Winter Classic losing luster?

Since that magical date, Jan. 1, 2008, there has been a yearly NHL Winter Classic, held outdoors in a stadium not meant for hockey, with the tremendous fanfare that the NHL has been clamoring for since Gary Bettman became commissioner. Now, the Winter Classic has lost its luster, and has become rather droll.
First was the Heritage Classic, back in 2003, a random game in the Albertan wilderness between the Montreal Canadiens and the Edmonton Oilers in Edmonton’s CFL stadium. Sure, there was an exhibition outdoor game that preceded it, a matchup between the Kings and Rangers outside Caesar’s Palace, Las Vegas in 1991, but who counts that? It’s Las Vegas! Five years after the Heritage Classic was the Winter Classic, Pittsburgh at Buffalo in Ralph Wilson Stadium. The ‘Ice Bowl’, as many called it due to its New Year’s Day setting among college football bowls, drew the largest crowd in NHL history, more publicity than it could have possibly imagined, and the perfect ending: Sidney Crosby, league posterboy, winning in a shootout.
The league knew it had something incredibly special, and so it knew they had to milk this cash cow for all it was worth. Everybody wanted a Winter Classic, the Canadian teams screamed for the game to return to the homeland, every market with a baseball stadium wanted it. The NHL thought long and hard, and though it toyed with the ideas of multiple outdoor games, as many outside of hockey traditionalism cried for, but settled on the next best thing: Detroit at Chicago inside Wrigley Field.
Could you ask for a better matchup? The league’s best team, which dominated recent years and won a Stanley Cup, against the youthful rebirth of the Chicago Blackhawks, two Original Six teams, and one better: the two teams that had played each other the most, over 700 times in the past 80 years.
The hype was intense, the setting sublime, and even the jerseys were incredible for their charm. But the game wasn’t all that good. 6-4, with Chicago getting a late goal, even the commentators seemed bored in the 3rd period as they rambled about topics unrelated to the game on the ice. Combine that with the smaller crowd, obvious for a baseball stadium, and it just lacked some of its luster as the game came to its end.

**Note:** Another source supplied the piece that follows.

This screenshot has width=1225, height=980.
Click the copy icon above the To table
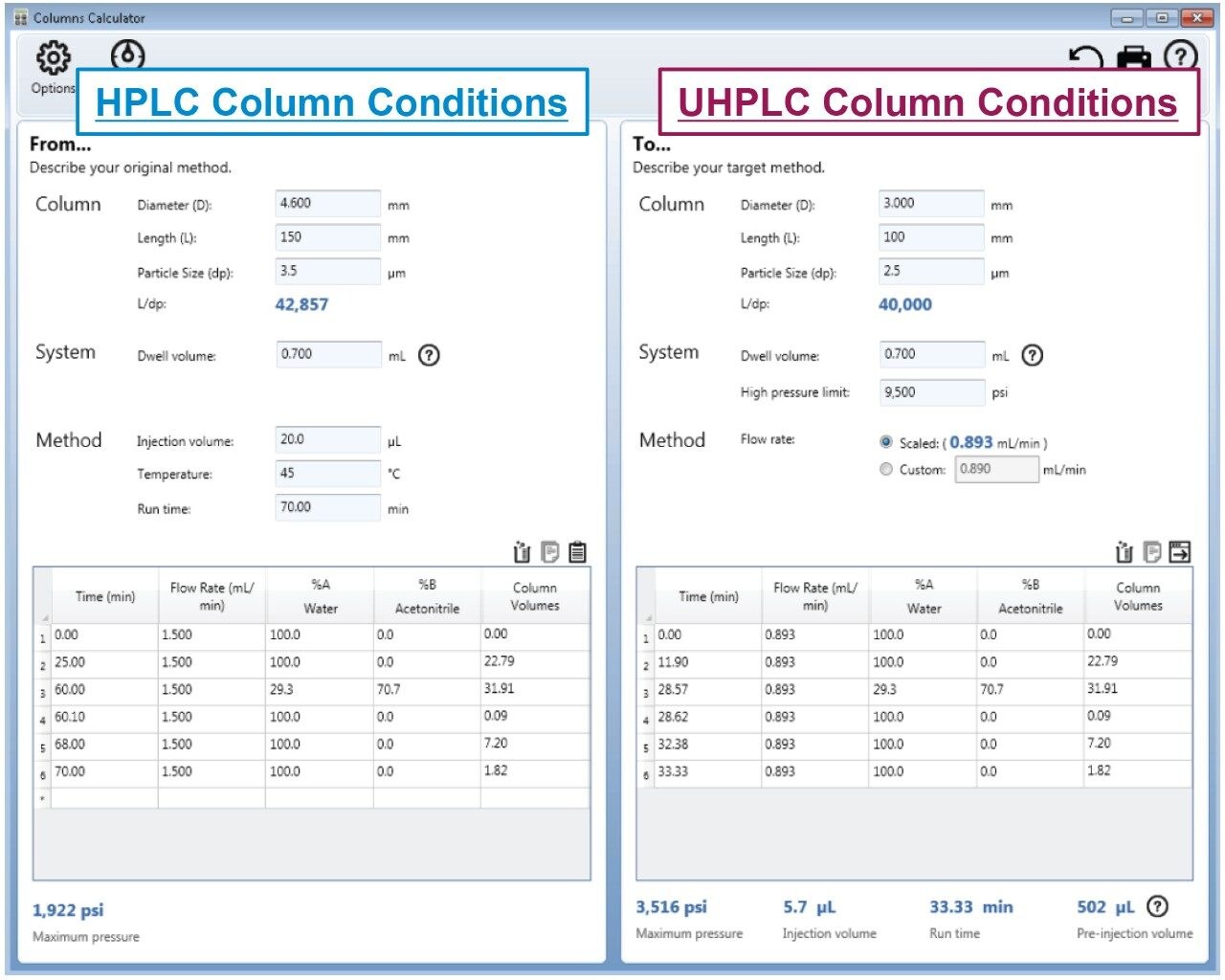[x=1152, y=552]
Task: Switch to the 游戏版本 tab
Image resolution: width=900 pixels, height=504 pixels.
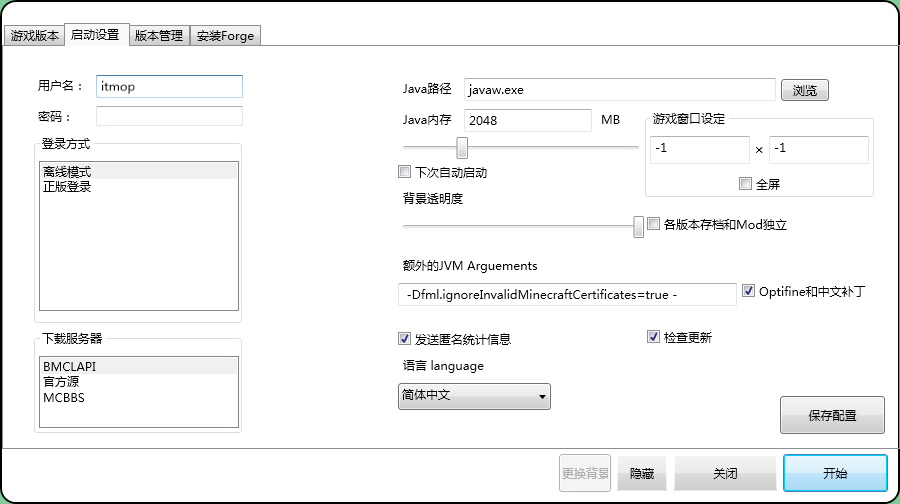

This year, the league chose the Flyers and the Bruins at Fenway Park. Fenway Park! The ballpark screams tradition! Go there, and just be quiet for a moment, and you can hear the ghosts of baseball’s past right there. No matter how disheveled the place has become, it is still so beloved because of what it has been through. It’s the perfect place for a Winter Classic!
… But where is all the hype? Last year at this time, nobody could stop talking about the Winter Classic. Every other hockey fan’s word was about Detroit, Chicago, or Wrigley. This year, you hear none of that. It’s rather disappointing, actually.
The NHL has done what every traditionalist hockey fan has feared: it lost the luster. The Winter Classic is just old hat now.
There was a rather small but loud minority around the fringe of the hockey world yelling to take a break before this becomes old. I said it myself on The Hockey Week in Review on LakerTV many times, and we are revisiting this issue this week, so look for the show on channel 19.
If the game is held every year, it’ll become as uncared about as the All-Star Game, where the pros are trying to get out of it, only those with Versus can watch it, and nobody really cares. At one time, the All-Star Game was the biggest event next to the Stanley Cup itself!
The NHL needs to implement a plan similar to this, have two Winter Classics every five years. Have one in the Eastern Conference, one in the Western Conference, and then have a three year hiatus. That way, you get the publicity of the novelty, ride that wave of excitement to the next year, and then put it away so it stays fresh and new.
The NHL needs to do something, or else we’re going to be having Anaheim at Florida outside of the Disney Castle, and who really wants that?